We are looking for interested parents to take on major roles in Mothers' Auxiliary for 2015. We will be requiring a President, Vice President and Secretary. Anyone who is interested please contact clairstanley@iinet.net.au as soon as possible as we are about to commence preparations for some major end of year celebrations.

Year 12 Ball 2015

We will be forming a committee for the 2015 Year 12 Ball this month. If you can help can you email clairstanley@iinet.net.au to submit your contributions.

Year 9 Coffee Mornings

Please come along and enjoy a catch up at one or both of the following scheduled coffee morning dates

  • Friday August 15 after assembly at the Naked Fig Café, Swanbourne
  • Wednesday September 3 After school drop off (from 8.30am) at Deli Chi Chi, 29 Strickland Street, Mount Claremont.

Also please try to keep lunch time on the last day of term free for a catch up prior to assembly - more details to follow.

Please direct queries to Amanda Muir 0407 727 991 and Kerry Clarke 0414 829 316

Clair Stanley


Mothers' Auxiliary


Sporting Dinners

Soccer BBQ for Years 7, 8 & 9 - Wednesday 13 August - Gooch Pavilion Any questions contact Megan Jefferies soccer@scotch.wa.edu.au or 0424450262

To book tickets for the following sporting dinners go the Scotch College Website www.scotch.wa.edu.au and 'Book a Scotch College Event' icon

Football Dinner - 6.30pm Wednesday 20 August - Scotch College Dining Room

Welcome Players from Year 7 through to Year 12 together with their Parents.

Purchase your tickets prior to Friday 15 August. Numbers are limited so please book at your earliest convenience

Soccer Dinner -6.45pm Wednesday 21 August - Scotch College Dining Room

A Dinner to celebrate the season, this is open to all Soccer Players in Years 10-12 and their parents. Any questions contact Megan Jefferies soccer@scotch.wa.edu.au or 0424450262

Rugby Dinner- 6.30pm for a 7.00pm start Saturday 30 August - Scotch College Dining Room.

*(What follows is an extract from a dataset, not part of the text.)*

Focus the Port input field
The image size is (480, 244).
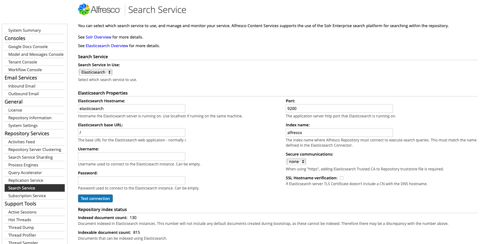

The Dinner is to celebrate the achievements of Scotch College Rugby for 2014. All enquiries contact Nicki Grant pngrant@iinet.net.au


Pipe Band Concert

Save the Date - 13th September 2014

Pipe Band Past and Present will perform in concert with Special Guests - this will be a night not to be missed.

Please keep an eye out for further information coming soon.

Craig Bailey

Pipe Band Master


Parents' Association

The annual PA Parent and Son Golf Day will be held on Monday 25 August, 2014 at the Nedlands Golf Club. Tee-off is at 12.30pm for a nine hole, Ambrose competition. Fathers, mothers and sons are all invited to play however numbers are limited. Bookings can be made for teams of two or four or individually. Individuals will be allocated a team. Light refreshments will be served at the end of the afternoon. An invitation will be emailed out separately with details on how to book this event. In the meantime, please direct any enquiries Oye Akindele Obe oye_ao@bigpond.com or parentsassoc@scotch.wa.edu.au

Year 10 Parents - Save the Date - Friday September 19

The Year 10 Parents' event is a Chinese Banquet at the Shun Fung restaurant at the Barrack Street jetty. This date and location has been chosen to align with the opening of the Year 10 Personal Project exhibition and the river cruise that follows it. An invitation will be sent out shortly.

Michelle Barrow


Parents' Association


Community Notices

Second Hand Book Sale

UWA, supporting Save the Children Australia, will be holding their annual second hand book sale from 15 - 20 August. (Attach flyer)


Claremont Nedlands Junior Cricket Club

Online registrations open 1 August 2014. Additional information about age groups and competitions can be viewed via the website: www.cncc.org.au.